> [PROVIDED MATERIAL]:
- - -

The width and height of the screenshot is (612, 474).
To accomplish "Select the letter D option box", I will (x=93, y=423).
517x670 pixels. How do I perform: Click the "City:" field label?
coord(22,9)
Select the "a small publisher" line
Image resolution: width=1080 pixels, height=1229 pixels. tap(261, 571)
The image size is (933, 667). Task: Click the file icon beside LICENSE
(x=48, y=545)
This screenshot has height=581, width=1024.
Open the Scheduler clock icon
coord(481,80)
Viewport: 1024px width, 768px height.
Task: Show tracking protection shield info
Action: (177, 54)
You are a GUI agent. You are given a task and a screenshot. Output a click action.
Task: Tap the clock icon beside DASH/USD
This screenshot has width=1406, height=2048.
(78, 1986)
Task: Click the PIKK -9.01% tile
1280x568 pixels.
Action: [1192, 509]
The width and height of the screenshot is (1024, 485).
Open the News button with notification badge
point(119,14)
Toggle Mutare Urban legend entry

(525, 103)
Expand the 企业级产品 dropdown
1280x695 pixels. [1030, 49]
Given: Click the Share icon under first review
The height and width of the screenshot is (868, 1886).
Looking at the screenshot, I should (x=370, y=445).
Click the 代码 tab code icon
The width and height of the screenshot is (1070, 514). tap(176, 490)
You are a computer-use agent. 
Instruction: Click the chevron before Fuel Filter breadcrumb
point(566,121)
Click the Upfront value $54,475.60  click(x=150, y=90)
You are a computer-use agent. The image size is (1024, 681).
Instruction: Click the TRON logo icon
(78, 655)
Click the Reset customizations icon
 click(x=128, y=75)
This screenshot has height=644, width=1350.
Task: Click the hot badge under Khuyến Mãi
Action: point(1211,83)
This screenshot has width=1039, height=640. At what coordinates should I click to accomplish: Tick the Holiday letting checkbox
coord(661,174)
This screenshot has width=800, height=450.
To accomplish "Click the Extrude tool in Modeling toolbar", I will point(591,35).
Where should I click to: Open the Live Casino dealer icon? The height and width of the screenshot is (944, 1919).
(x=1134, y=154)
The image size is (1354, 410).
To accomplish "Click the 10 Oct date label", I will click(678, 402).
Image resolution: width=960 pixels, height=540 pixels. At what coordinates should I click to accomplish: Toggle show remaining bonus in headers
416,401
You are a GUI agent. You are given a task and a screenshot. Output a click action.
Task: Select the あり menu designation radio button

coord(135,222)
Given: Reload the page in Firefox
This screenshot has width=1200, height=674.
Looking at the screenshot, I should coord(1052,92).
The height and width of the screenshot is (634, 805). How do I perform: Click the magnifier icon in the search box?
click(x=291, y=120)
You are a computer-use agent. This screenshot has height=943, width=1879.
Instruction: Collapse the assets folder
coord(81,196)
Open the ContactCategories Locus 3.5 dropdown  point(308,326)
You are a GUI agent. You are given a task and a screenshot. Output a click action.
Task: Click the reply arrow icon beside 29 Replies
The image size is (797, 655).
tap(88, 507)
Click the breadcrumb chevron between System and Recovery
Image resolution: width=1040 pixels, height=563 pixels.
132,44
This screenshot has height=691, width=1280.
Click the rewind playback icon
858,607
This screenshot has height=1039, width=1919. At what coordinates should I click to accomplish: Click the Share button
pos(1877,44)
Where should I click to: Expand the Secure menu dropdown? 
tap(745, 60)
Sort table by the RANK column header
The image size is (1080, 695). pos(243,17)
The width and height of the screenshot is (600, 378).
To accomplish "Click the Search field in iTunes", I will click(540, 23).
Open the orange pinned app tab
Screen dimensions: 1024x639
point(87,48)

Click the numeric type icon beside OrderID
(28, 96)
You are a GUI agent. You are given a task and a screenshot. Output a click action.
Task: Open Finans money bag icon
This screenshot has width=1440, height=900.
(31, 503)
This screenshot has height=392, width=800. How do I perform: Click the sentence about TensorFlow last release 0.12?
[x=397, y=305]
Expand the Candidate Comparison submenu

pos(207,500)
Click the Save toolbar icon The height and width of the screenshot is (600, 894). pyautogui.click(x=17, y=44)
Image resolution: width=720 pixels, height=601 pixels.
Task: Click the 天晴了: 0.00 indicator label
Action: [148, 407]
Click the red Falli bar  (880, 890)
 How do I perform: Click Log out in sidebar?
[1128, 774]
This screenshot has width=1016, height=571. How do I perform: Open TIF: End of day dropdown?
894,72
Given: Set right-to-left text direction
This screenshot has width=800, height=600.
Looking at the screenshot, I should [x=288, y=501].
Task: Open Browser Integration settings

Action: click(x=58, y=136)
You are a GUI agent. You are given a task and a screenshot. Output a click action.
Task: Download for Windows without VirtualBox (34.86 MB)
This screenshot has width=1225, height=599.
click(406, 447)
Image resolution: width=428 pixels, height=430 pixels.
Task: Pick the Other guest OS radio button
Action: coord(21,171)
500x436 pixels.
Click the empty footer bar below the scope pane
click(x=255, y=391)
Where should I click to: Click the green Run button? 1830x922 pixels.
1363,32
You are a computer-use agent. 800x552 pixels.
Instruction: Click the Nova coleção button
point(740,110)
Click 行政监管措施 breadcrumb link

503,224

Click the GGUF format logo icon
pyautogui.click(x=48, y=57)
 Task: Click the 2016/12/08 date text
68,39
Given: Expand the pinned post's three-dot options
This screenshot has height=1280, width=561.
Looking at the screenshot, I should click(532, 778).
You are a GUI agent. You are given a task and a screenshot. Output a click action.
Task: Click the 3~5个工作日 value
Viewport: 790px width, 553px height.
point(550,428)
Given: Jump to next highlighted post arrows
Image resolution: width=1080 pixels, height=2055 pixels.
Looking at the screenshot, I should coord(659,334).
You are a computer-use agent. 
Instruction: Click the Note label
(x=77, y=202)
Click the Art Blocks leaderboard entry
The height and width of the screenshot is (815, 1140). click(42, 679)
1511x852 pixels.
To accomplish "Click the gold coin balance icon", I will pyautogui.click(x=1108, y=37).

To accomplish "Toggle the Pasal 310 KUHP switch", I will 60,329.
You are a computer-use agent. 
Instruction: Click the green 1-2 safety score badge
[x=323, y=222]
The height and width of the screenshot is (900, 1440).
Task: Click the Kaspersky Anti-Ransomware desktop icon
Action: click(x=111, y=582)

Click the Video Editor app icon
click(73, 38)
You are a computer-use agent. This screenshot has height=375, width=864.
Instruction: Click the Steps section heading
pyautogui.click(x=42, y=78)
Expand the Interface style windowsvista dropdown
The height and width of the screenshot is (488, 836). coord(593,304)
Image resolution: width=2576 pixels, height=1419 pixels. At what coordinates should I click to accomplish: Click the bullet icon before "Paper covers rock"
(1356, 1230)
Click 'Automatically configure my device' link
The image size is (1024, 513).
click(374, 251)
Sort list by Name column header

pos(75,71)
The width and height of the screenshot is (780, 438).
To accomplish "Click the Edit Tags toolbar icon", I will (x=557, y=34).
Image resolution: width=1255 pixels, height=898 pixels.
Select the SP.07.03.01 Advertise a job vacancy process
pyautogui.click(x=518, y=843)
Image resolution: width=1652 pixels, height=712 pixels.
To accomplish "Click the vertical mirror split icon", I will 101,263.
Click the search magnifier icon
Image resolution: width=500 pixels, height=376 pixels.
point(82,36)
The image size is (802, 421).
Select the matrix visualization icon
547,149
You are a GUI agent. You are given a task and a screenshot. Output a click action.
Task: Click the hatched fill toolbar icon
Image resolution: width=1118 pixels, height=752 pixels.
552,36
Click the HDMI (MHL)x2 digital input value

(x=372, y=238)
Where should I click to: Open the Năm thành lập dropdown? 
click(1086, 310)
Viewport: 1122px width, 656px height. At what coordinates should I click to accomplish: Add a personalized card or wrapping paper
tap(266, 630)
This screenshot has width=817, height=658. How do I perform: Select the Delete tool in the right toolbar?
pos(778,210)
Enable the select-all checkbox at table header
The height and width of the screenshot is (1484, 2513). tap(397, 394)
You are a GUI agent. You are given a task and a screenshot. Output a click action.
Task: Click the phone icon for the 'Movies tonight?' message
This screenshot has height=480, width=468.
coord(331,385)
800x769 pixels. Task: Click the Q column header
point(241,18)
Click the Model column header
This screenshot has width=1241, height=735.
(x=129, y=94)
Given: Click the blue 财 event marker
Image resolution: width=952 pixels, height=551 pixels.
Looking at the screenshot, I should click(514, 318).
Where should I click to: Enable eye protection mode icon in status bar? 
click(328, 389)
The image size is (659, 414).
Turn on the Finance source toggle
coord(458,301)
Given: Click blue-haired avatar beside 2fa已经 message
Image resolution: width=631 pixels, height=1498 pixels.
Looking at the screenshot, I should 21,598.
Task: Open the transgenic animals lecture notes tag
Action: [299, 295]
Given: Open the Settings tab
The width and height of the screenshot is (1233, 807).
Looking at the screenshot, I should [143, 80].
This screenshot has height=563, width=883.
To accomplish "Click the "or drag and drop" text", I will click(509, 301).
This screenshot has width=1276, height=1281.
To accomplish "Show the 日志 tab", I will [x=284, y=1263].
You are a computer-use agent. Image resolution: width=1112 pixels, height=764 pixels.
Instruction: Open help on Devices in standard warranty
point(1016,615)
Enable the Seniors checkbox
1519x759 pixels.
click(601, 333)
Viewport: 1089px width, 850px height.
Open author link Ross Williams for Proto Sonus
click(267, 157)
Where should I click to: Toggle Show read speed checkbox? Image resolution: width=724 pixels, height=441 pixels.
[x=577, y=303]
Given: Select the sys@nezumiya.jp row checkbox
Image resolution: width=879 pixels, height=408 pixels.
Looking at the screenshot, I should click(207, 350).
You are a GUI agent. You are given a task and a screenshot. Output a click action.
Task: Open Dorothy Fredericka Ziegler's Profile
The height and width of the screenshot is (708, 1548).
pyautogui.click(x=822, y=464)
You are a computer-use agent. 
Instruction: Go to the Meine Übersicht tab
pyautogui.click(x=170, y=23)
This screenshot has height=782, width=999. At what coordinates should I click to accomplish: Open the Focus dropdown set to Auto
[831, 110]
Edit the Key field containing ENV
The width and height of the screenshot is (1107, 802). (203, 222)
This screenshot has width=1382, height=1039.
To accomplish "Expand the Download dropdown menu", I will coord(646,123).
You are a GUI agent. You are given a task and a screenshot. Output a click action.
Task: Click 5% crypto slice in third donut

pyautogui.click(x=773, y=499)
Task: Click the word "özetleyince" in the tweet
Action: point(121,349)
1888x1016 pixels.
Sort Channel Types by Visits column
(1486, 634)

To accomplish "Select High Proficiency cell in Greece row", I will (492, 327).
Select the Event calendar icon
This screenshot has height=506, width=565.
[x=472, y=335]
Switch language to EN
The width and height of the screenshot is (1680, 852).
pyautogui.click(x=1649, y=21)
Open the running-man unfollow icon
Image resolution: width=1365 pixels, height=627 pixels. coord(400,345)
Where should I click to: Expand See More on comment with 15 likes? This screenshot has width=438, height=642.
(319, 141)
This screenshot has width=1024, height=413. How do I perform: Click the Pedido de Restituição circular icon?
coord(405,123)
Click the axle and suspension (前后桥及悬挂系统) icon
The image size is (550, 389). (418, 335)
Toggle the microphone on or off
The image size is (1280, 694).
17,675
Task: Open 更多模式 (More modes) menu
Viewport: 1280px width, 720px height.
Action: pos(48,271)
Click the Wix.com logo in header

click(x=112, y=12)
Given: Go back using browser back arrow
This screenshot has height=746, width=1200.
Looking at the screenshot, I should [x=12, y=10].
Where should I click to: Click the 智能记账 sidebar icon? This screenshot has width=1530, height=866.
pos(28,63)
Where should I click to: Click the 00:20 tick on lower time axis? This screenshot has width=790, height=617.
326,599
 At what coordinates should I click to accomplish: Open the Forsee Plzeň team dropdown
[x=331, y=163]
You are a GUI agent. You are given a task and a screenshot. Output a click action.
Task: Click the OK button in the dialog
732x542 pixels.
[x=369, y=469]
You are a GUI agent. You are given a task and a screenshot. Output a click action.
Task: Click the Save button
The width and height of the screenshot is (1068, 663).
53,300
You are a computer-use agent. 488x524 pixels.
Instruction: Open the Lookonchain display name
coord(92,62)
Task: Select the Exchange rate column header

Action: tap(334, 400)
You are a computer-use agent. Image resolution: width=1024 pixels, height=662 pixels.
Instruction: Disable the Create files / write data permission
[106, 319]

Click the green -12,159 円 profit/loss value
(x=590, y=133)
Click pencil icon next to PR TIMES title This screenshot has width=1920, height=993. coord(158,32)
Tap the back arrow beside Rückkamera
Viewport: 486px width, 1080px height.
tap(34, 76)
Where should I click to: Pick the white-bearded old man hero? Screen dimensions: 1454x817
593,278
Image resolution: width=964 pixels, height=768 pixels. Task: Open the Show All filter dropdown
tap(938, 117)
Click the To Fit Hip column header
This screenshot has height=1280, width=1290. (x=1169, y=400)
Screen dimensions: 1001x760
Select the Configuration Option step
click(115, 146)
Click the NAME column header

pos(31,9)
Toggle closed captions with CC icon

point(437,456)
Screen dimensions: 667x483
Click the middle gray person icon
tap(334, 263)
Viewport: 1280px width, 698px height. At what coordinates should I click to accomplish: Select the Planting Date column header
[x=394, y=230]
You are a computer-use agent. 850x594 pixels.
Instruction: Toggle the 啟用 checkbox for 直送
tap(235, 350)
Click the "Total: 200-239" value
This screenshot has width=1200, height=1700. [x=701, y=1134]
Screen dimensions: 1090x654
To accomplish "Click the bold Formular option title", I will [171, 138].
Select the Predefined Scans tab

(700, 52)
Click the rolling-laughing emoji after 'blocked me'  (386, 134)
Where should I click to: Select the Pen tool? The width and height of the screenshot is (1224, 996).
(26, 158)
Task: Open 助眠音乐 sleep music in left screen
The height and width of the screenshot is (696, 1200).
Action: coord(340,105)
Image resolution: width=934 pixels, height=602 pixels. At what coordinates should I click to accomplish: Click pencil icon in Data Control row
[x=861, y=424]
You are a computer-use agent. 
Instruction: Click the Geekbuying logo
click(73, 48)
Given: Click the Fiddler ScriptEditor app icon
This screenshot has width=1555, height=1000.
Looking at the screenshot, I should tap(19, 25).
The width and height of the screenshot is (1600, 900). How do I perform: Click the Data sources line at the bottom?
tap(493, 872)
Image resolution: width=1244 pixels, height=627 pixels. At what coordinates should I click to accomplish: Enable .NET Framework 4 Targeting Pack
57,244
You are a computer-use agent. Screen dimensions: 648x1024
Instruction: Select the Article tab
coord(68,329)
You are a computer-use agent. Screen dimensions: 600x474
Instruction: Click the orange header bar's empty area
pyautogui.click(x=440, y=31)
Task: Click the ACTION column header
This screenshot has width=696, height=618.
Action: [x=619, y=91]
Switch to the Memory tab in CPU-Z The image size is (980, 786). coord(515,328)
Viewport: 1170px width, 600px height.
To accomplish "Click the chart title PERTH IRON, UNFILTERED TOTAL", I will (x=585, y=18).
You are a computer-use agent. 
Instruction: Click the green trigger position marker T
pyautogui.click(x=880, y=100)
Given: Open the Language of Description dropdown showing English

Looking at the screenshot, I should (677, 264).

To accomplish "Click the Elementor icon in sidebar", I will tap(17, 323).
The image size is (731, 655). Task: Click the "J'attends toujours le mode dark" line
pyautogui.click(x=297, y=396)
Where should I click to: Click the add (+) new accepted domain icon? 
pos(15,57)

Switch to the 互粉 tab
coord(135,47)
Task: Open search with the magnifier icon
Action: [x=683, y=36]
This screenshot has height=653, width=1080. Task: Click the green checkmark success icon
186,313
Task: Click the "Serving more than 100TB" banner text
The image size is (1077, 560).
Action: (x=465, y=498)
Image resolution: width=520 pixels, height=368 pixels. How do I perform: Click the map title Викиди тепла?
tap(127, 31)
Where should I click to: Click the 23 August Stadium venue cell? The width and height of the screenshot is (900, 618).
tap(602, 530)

- - -

> [WHAT IS REQUIRED]: State how many lines above include the word "blue", and nothing more.

> [WRITTEN REPLY]: 2